Any material can be used as the support for the dye-donor element of the invention provided it is dimensionally stable and can withstand the heat of the laser or thermal head. Such materials include polyesters such as poly(ethylene terephthalate); polyamides; polycarbonates; cellulose esters such as cellulose acetate; fluorine polymers such as polyvinylidene fluoride or poly(tetrafluoroethylene-co-hexafluoropropylene); polyethers such as polyoxymethylene,; polyacetals; polyolefins such as polystyrene, polyethylene, polypropylene or methylpentene polymers; and polyimides such as polyimide-amides and polyether-imides. The support generally has a thickness of from about 5 to about 200 μm and may also be coated with a subbing layer, if desired, such as those materials described in U.S. Pat. Nos. 4,695,288 or 4,737,486.
The reverse side of the dye-donor element may be coated with a slipping layer to prevent the printing head from sticking to the dye-donor element. Such a slipping layer would comprise either a solid or liquid lubricating material or mixtures thereof, with or without a polymeric binder or a surface active agent. Preferred lubricating materials include oils or semicrystalline organic solids that melt below 100°C such as poly(vinyl stearate), beeswax, bayberry wax, candelilla wax, carnauba was, ceresine wax, Japan wax, montan wax, ouricury wax, rice bran wax, paraffin wax, microcrystalline wax, perfluorinated alkyl ester polyethers, polycaprolactone, silicone oils, polytetrafluoroethylene, carbowaxes, poly(ethylene glycols), or any of those materials disclosed in U.S. Pat. Nos. 4,717,711: 4,717,712; 4,737,485; and 4,738,950, and EP 285,425, page 3, lines 25-35. The waxes may be used in combination with silicone oils as mixtures or the waxes may be used to microencapsulate the silicone oils. Suitable polymeric binders for the slipping layer include poly(vinyl alcohol-co-butyral), poly(vinyl alcohol-co-acetal), polystyrene, poly(vinyl acetate), cellulose acetate butyrate, cellulose acetate propionate, cellulose acetate or ethyl cellulose.
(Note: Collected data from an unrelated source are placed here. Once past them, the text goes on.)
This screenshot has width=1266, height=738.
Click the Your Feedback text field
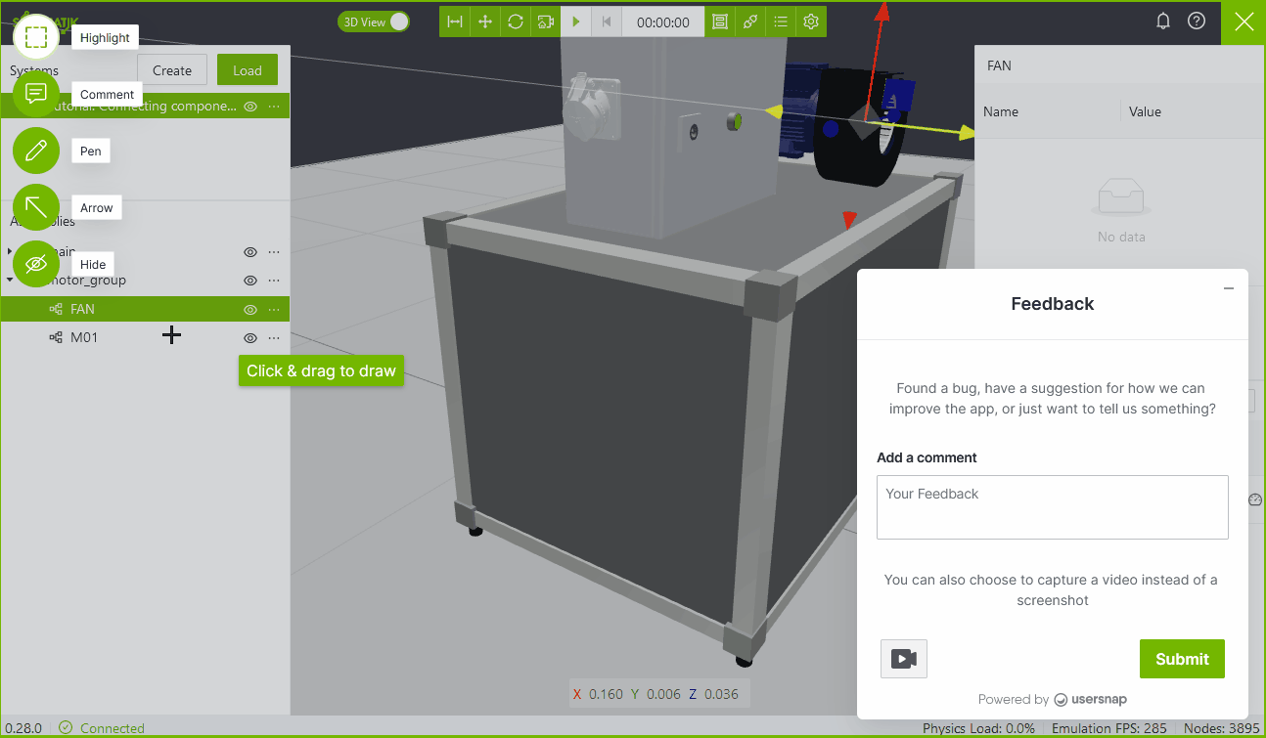[1052, 507]
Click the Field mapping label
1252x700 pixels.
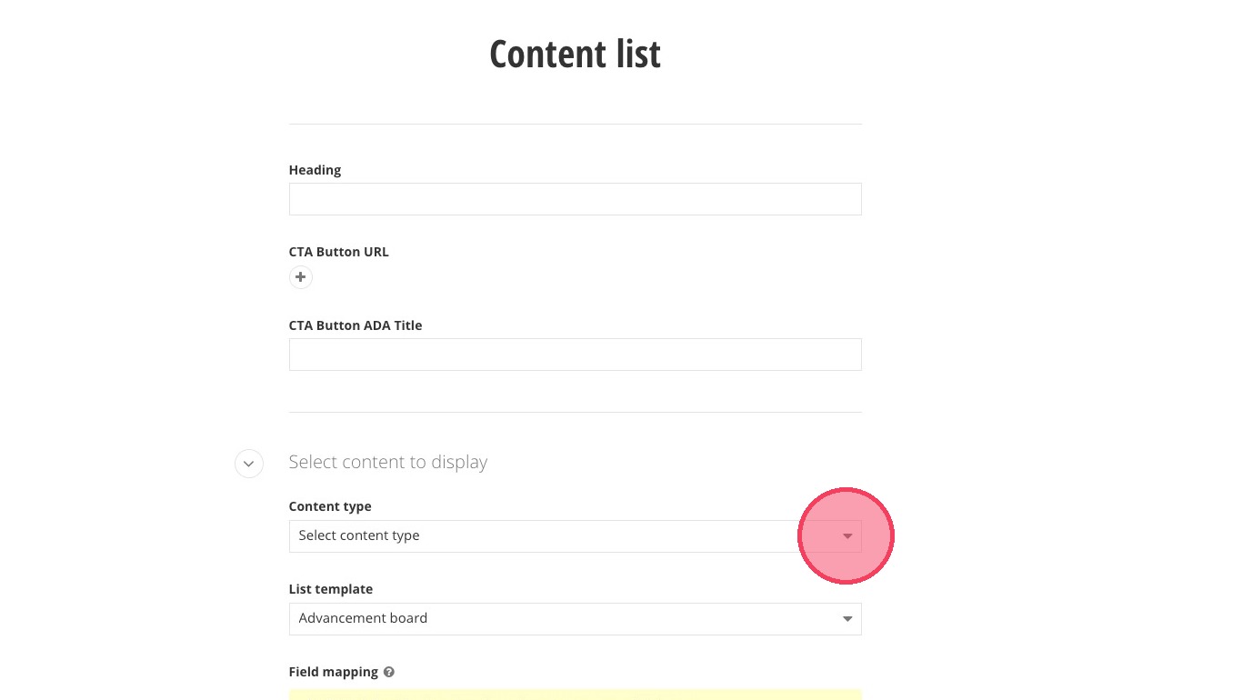333,672
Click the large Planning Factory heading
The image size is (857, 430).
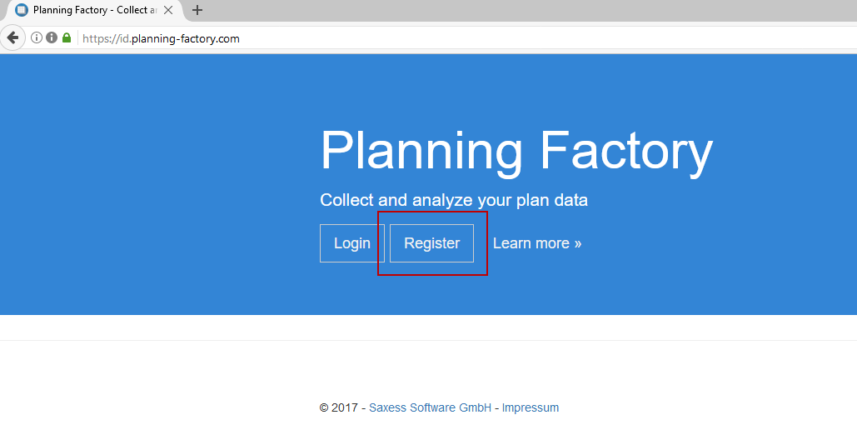click(x=516, y=151)
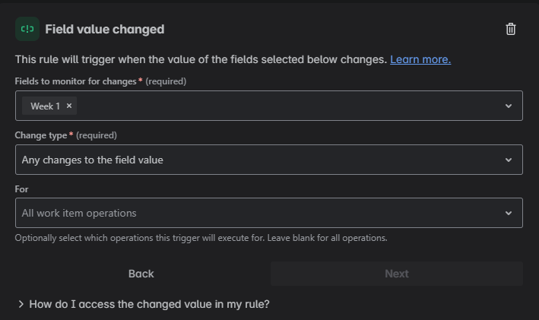
Task: Click the green Field value changed icon
Action: pos(27,29)
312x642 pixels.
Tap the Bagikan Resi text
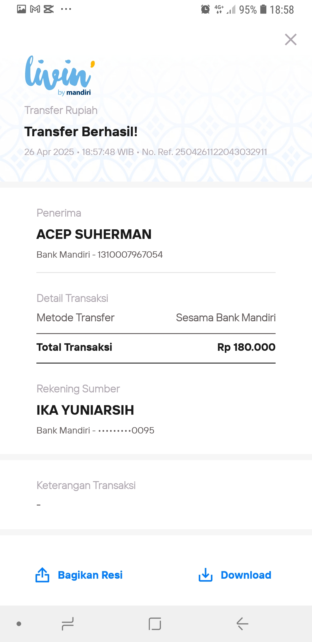click(x=90, y=575)
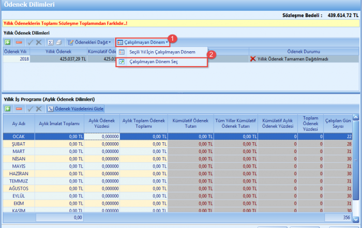Select the MART row in monthly table

pos(18,151)
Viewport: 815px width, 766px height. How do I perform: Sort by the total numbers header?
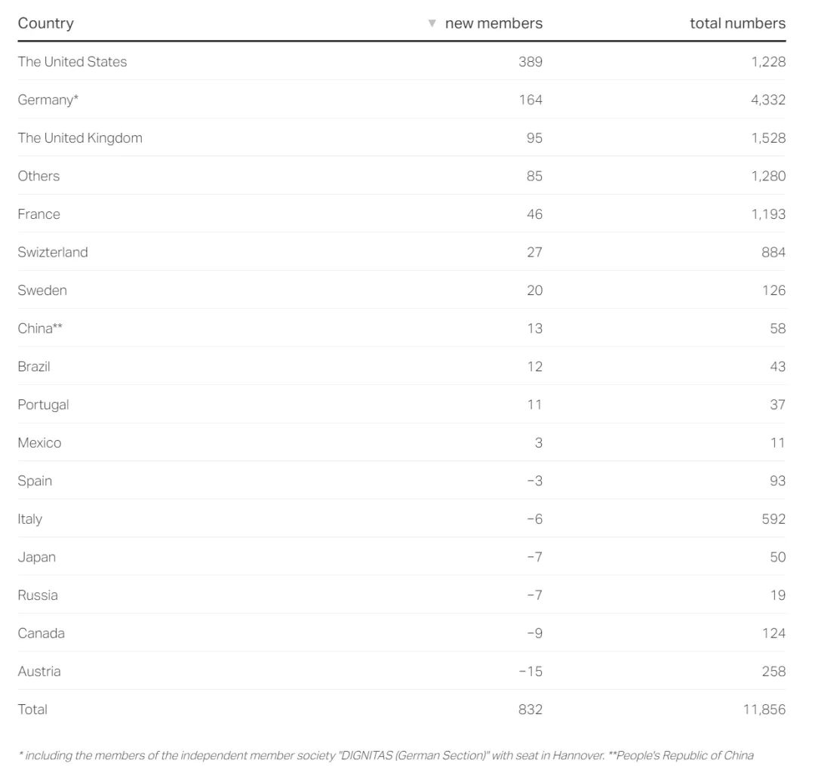pyautogui.click(x=737, y=23)
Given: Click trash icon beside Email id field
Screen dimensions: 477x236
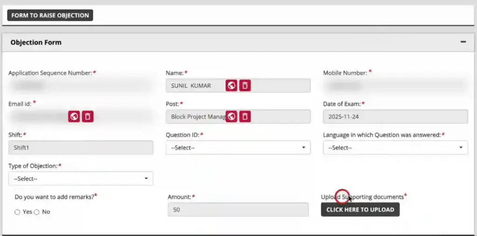Looking at the screenshot, I should click(x=88, y=116).
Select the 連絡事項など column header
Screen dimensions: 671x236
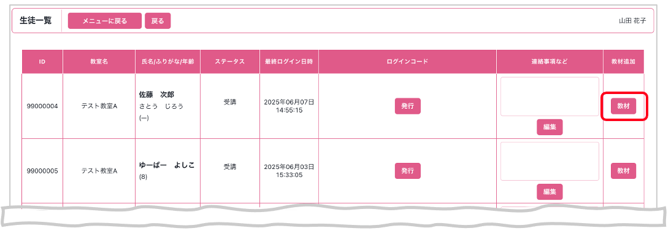coord(550,62)
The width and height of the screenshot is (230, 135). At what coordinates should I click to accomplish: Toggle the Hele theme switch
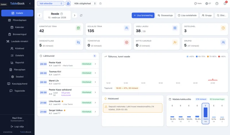tap(198, 3)
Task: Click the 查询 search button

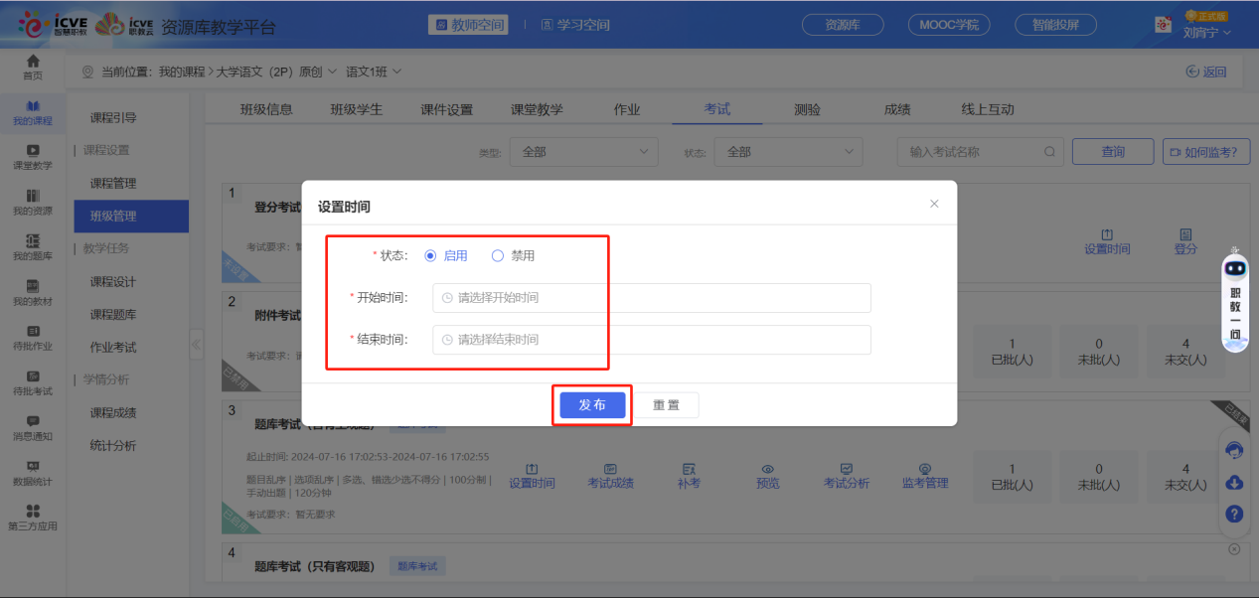Action: [x=1112, y=151]
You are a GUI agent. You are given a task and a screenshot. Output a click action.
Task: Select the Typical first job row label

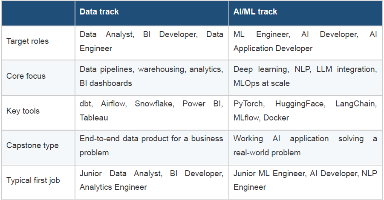[x=33, y=180]
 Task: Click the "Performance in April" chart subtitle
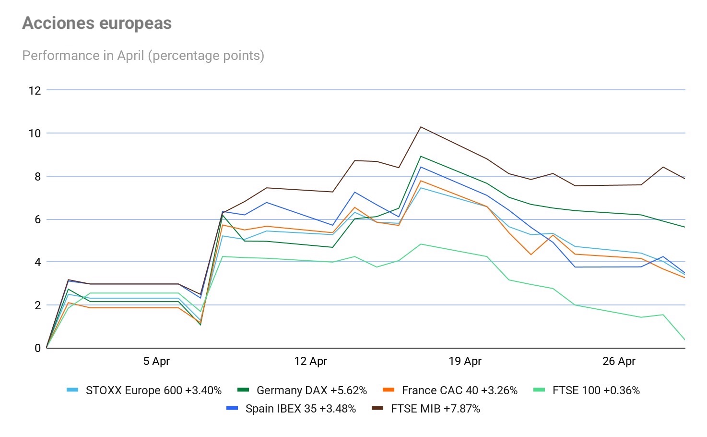pos(143,56)
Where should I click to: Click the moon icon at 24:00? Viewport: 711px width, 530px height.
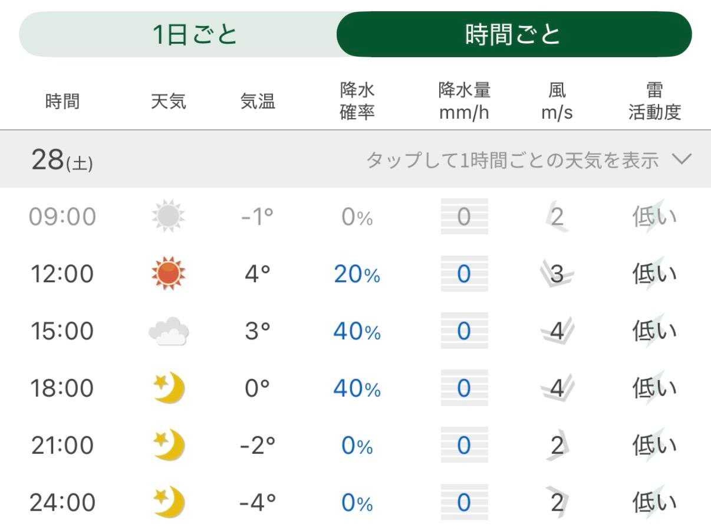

The amount of the lubricating material to be used in the slipping layer depends largely on the type of lubricating material, but is generally in the range of about 0.001 to about 2 g/m2. If a polymeric binder is employed, the lubricating material is present in the range of 0.05 to 50 weight %, preferably 0.5 to 40 weight %, of the polymeric binder employed.
The dye-receiving element that is used with the dye-donor element of the invention usually comprises a support having thereon a dye image-receiving layer. The support may be a transparent film such as a poly(ether sulfone), a polyimide, a cellulose ester such as cellulose acetate, a poly(vinyl alcohol-co-acetal) or a poly(ethylene terephthalate). The support for the dye-receiving element may also be reflective such as baryta-coated paper, polyethylene-coated paper, an ivory paper, a condenser paper or a synthetic paper such as DuPont Tyvek®. Pigmented supports such as white polyester (transparent polyester with white pigment incorporated therein) may also be used. The dye-receiving element may also comprise a solid, injection-molded material such as a polycarbonate, if desired.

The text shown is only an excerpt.